Месяца два хлестало это буйное веселье через край. А потом вдруг разом пошло на убыль. Оказалось, что у ячейки совсем иные дела, чем плясать да играть в фанты с поцелуями. Потребовались срочно добровольцы для борьбы со всевозможными бандами из недобитых колчаковцев, которые начали скапливаться по лесам и дальним заимкам; понадобились бойцы в продовольственные отряды для изъятия хлебных излишков у зажиточных мужиков.
Елбан первым сказал, сплюнув на грязный, затоптанный пол клуба:
— Это пущай большевички заботятся. А мне с имя никак не по пути.
С той поры клуб опустел, а ячейка, которая и без того лишь числилась на бумаге, совсем перестала существовать.
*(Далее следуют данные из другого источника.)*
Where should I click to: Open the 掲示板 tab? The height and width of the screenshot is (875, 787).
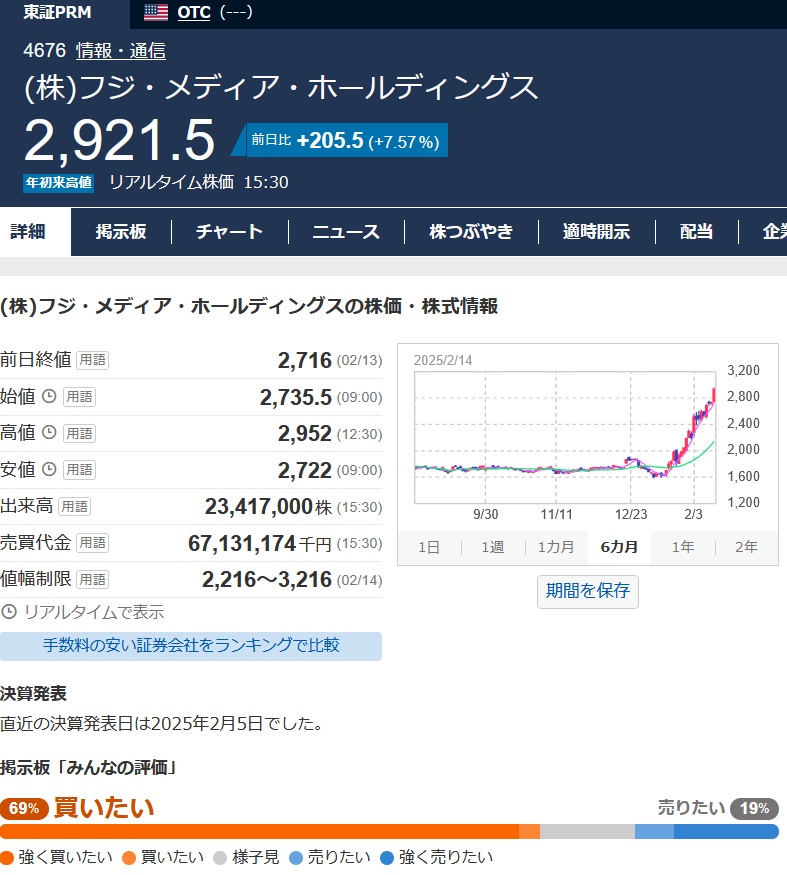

Остались верными комсомолу несколько парней из бедняков да два-три батрака. Они было принялись помогать продотрядчикам, но однажды ночью трех из них кто-то избил по-страшному; двое кое-как оклемались, а третий вскоре помер.
Больше о комсомольской ячейке в Елунино разговоров не было. До весны. И вдруг по селу разнеслась весть: на сборке скликается митинг молодежи, приехал, мол, какой-то важный чин из уезда и будет говорить.
Это было как раз на той неделе, когда сгорела усадьба Захара Лыкова, а в памяти еще были свежи два страшных и загадочных убийства — секретаря партячейки и первого председателя сельсовета. Поэтому молодежь не очень-то охотно собиралась на митинг. Родители многим просто запретили идти на сборню. Говорили: ему-то, мол, что, энтому из уезда, покалякает себе на потеху и уберется восвояси. А мы тута расхлебывайся за него.
Леньке очень хотелось пойти на сборню. Он еще ни разу не бывал на митингах и совсем не знал, что это такое. Торопливо управившись со своими делами по хозяйству, он дважды выбегал на улицу, но никак не мог решиться уйти со двора. Постоит, постоит и вернется обратно. Заковряжиха посматривала на него подозрительно:
— Ты чего мечешься? Ежели на митинг задумал — гляди! Шкуру спущу. Еще энтого не хватало, чтобы по всяким бесовским сборищам шалался.
— Не-е,— уныло протянул Ленька, присаживаясь на рассохшуюся кадку.— Я так...— А сам подумал: «Пойду!»